◆ **Instructions for the task**
Find the line with "[Распечатать] (222, 280)" in the records below. Copy it and every line after it, up to and including the line with "[Администрация Гагрского района] (126, 28)".

◆ **Extracted entries**
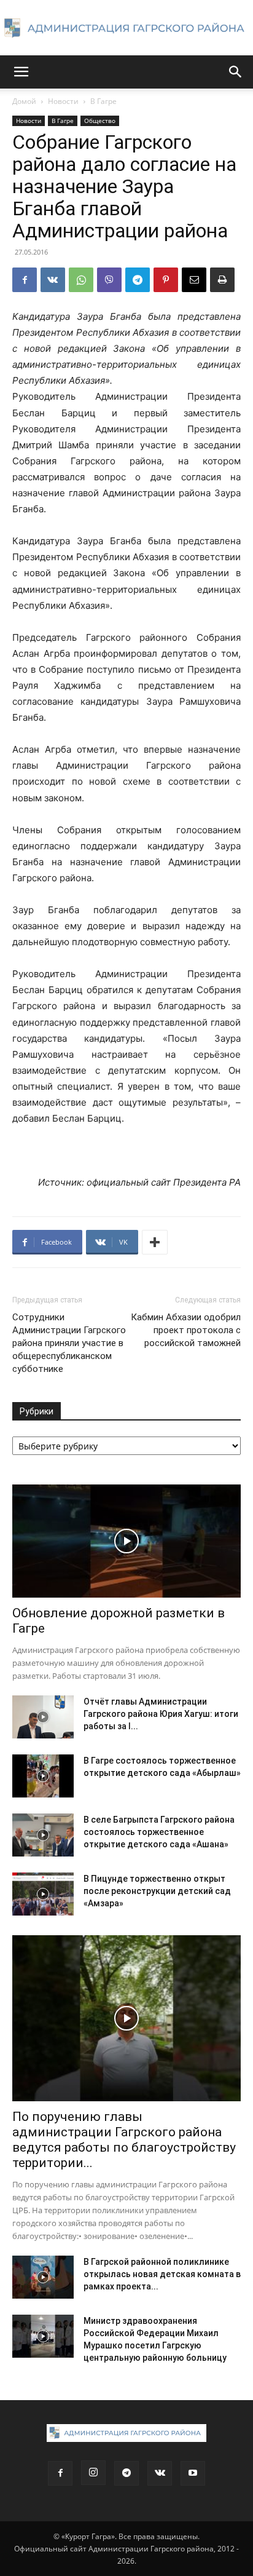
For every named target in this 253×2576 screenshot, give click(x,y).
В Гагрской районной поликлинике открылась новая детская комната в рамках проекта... (162, 2274)
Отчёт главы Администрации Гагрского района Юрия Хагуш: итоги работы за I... (161, 1714)
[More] (155, 1242)
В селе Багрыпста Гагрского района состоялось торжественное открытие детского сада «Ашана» (159, 1832)
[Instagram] (93, 2472)
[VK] (53, 280)
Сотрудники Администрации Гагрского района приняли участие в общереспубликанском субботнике (69, 1343)
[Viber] (109, 280)
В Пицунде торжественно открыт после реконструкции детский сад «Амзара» (157, 1891)
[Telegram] (137, 280)
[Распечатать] (222, 280)
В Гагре (103, 101)
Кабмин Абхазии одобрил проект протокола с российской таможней (186, 1330)
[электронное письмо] (194, 280)
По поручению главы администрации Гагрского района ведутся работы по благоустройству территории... (124, 2139)
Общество (99, 120)
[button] (21, 72)
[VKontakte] (159, 2473)
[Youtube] (193, 2473)
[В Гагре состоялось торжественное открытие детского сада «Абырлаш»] (43, 1775)
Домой (24, 101)
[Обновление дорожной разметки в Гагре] (126, 1541)
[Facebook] (24, 280)
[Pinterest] (166, 280)
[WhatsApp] (81, 280)
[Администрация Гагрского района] (126, 28)
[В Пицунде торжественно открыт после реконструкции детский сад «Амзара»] (43, 1894)
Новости (63, 101)
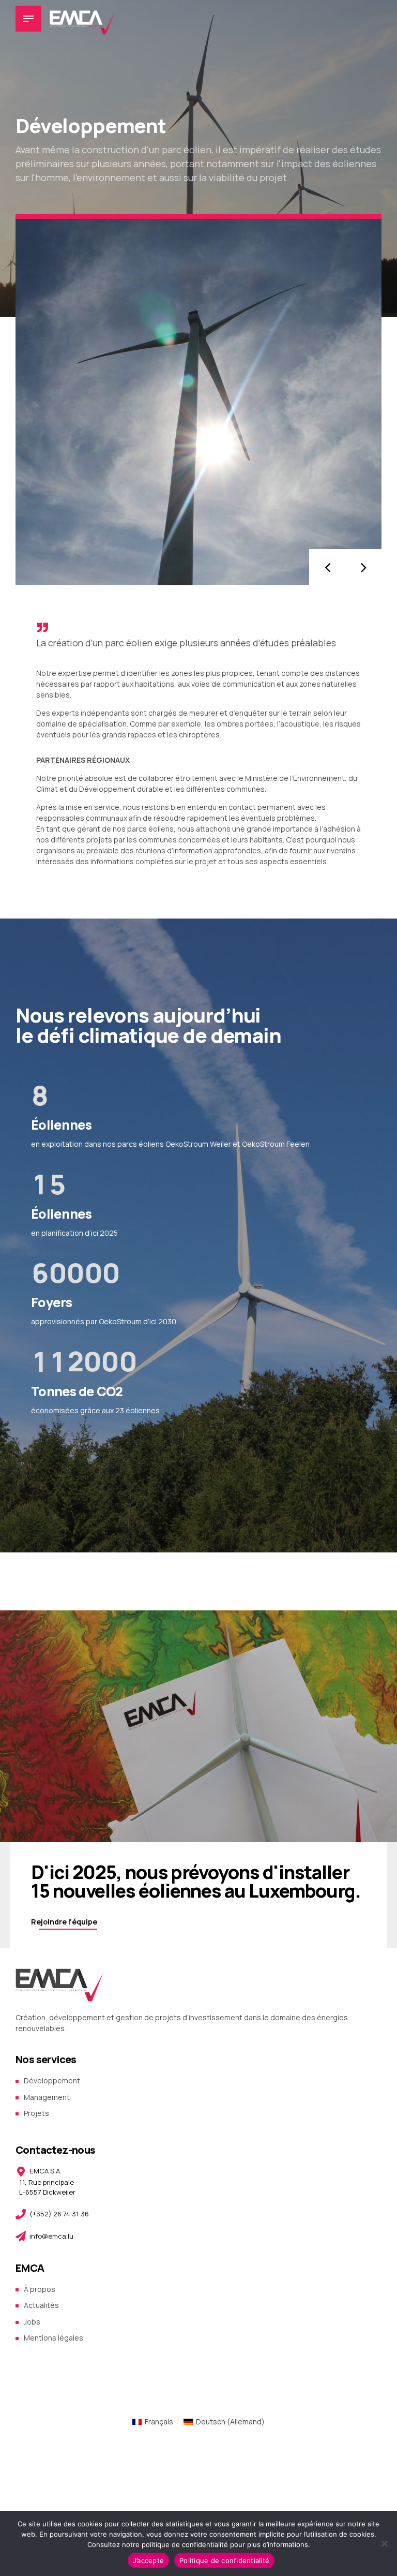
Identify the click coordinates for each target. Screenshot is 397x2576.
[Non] (384, 2543)
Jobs (32, 2322)
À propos (39, 2289)
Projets (36, 2113)
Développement (52, 2080)
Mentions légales (53, 2338)
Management (47, 2097)
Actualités (41, 2305)
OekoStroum (120, 1321)
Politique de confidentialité (224, 2560)
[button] (327, 567)
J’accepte (148, 2560)
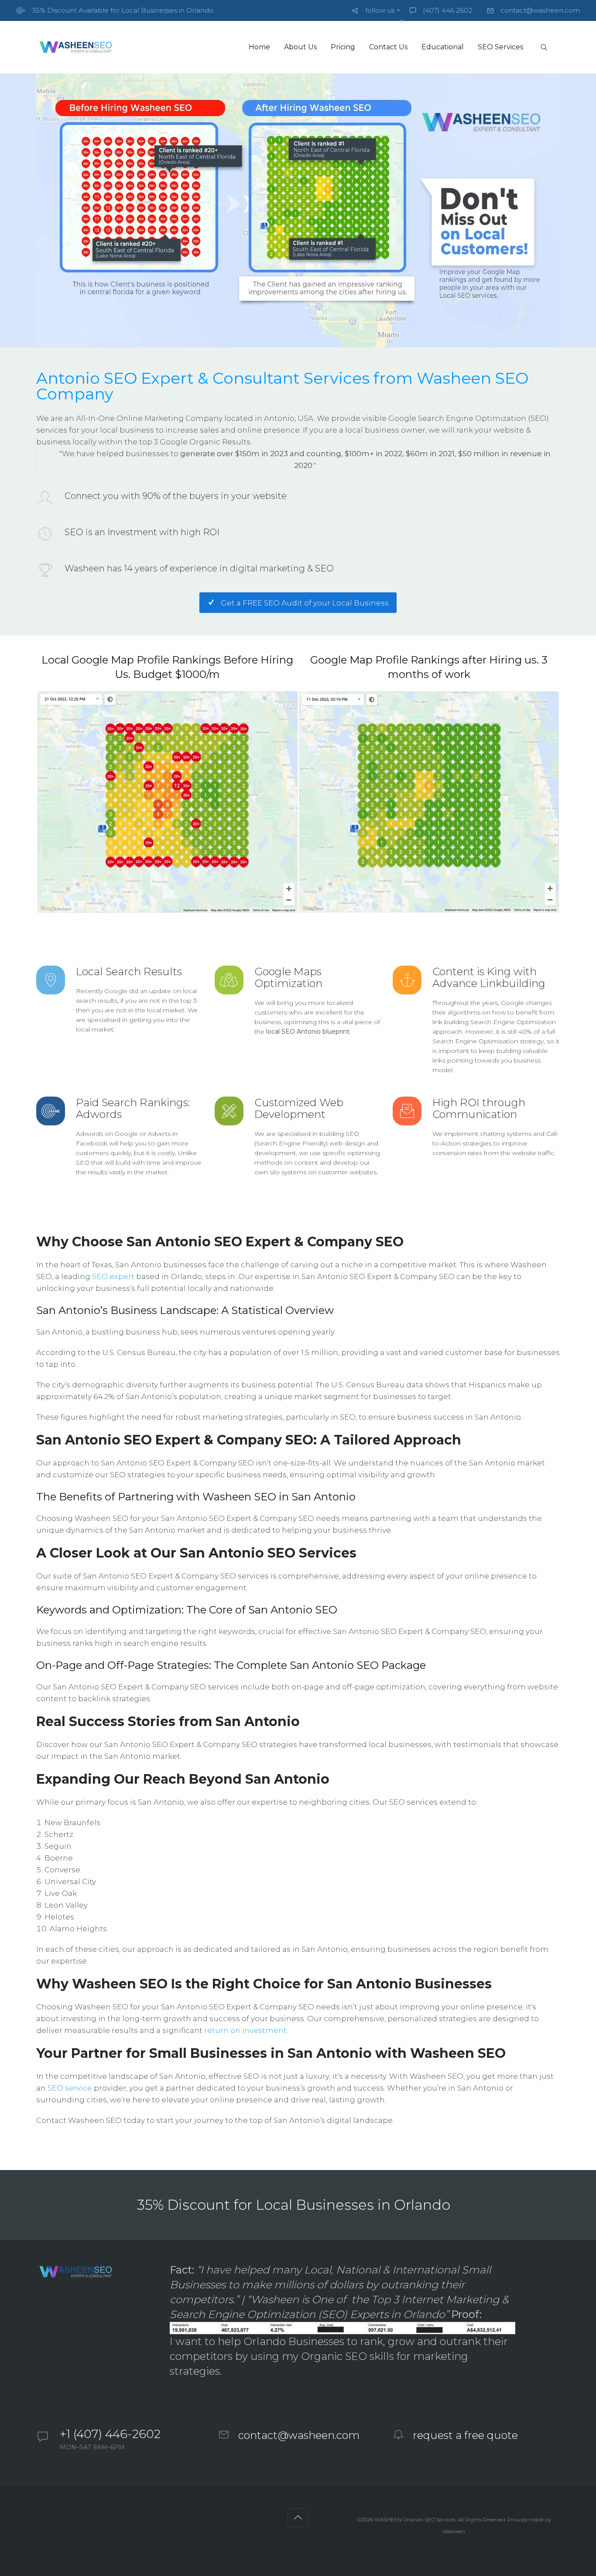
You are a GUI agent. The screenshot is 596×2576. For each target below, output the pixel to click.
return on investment (245, 2030)
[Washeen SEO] (75, 47)
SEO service (70, 2088)
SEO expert (113, 1276)
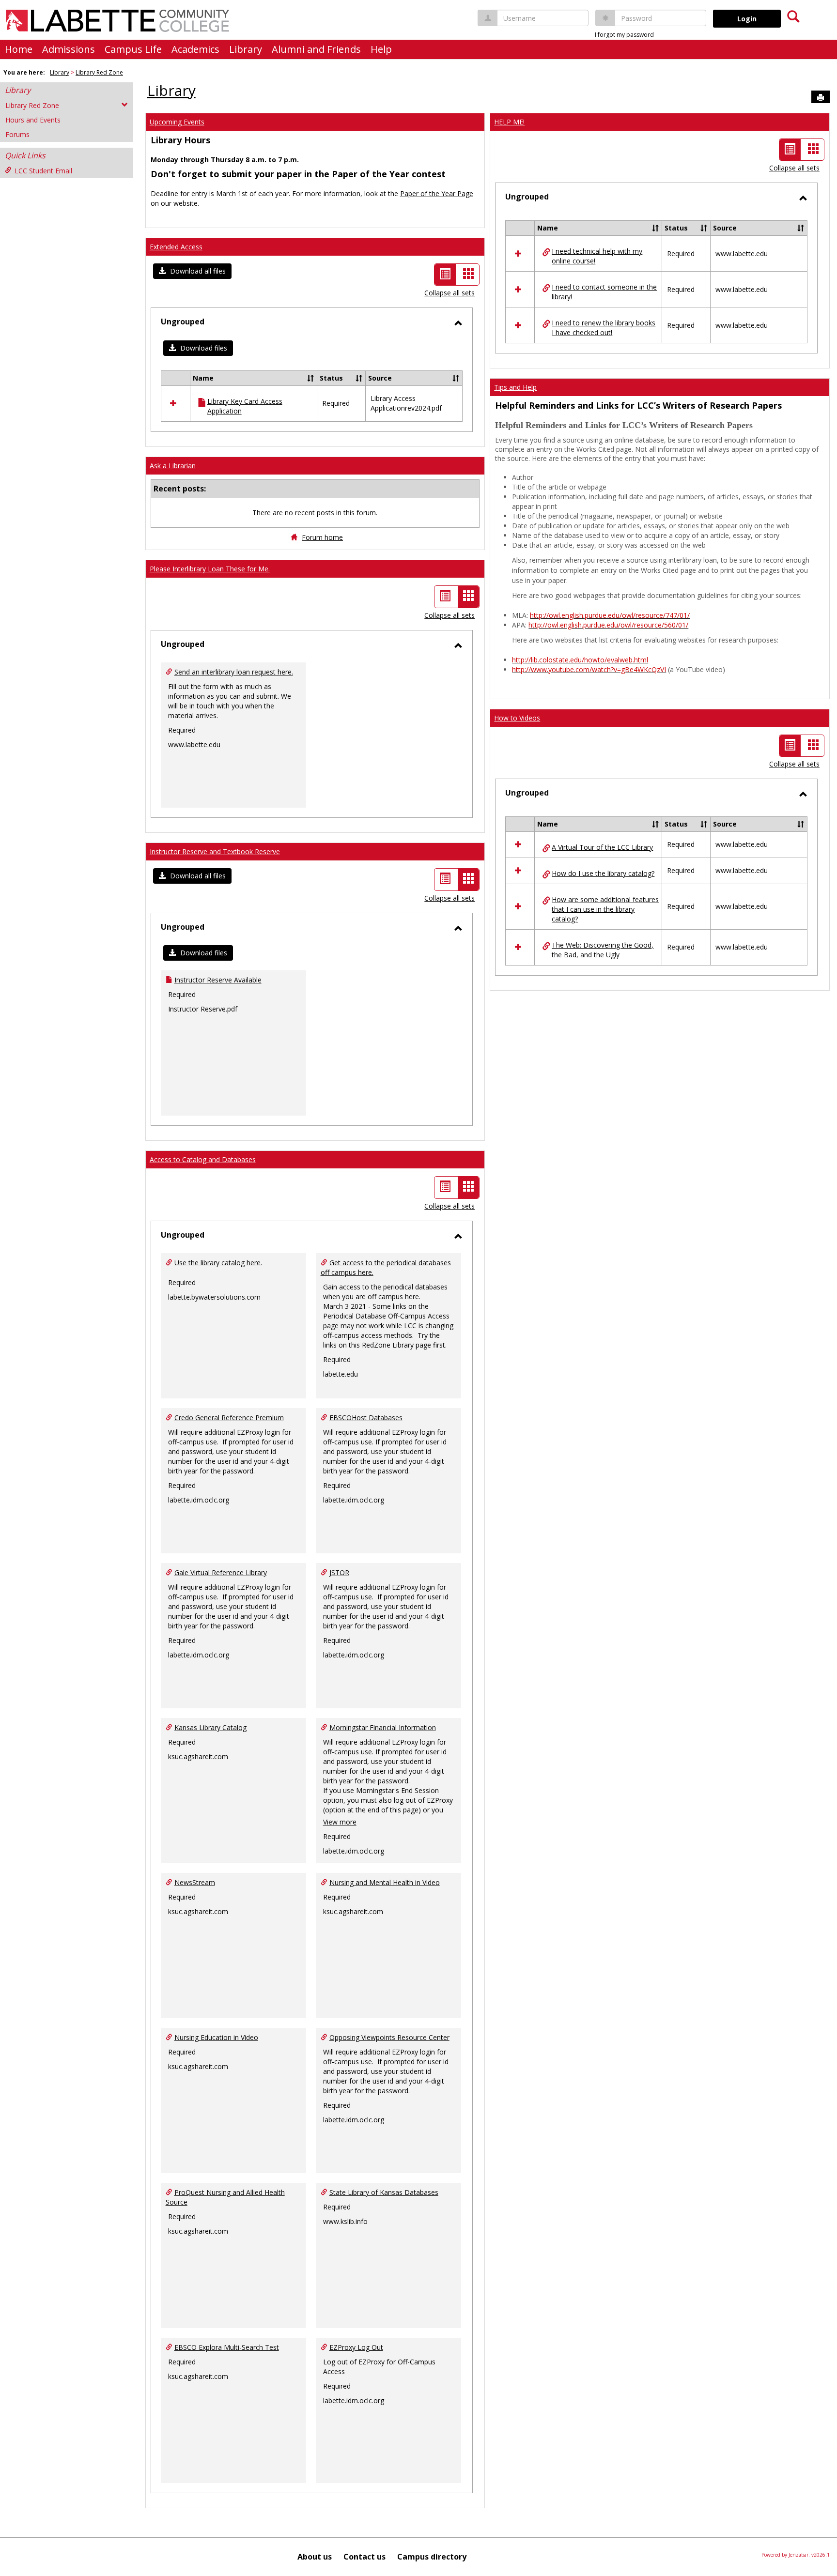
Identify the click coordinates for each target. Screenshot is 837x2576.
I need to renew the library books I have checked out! (603, 327)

◆ **Response to this exercise**
[Распечатать] (222, 280)
В Гагре (103, 101)
Кабмин Абхазии одобрил проект протокола с российской таможней (186, 1330)
[электронное письмо] (194, 280)
По поручению главы администрации Гагрского района ведутся работы по благоустройству территории... (124, 2139)
Общество (99, 120)
[button] (21, 72)
[VKontakte] (159, 2473)
[Youtube] (193, 2473)
[В Гагре состоялось торжественное открытие детского сада «Абырлаш»] (43, 1775)
Домой (24, 101)
[Обновление дорожной разметки в Гагре] (126, 1541)
[Facebook] (24, 280)
[Pinterest] (166, 280)
[WhatsApp] (81, 280)
[Администрация Гагрского района] (126, 28)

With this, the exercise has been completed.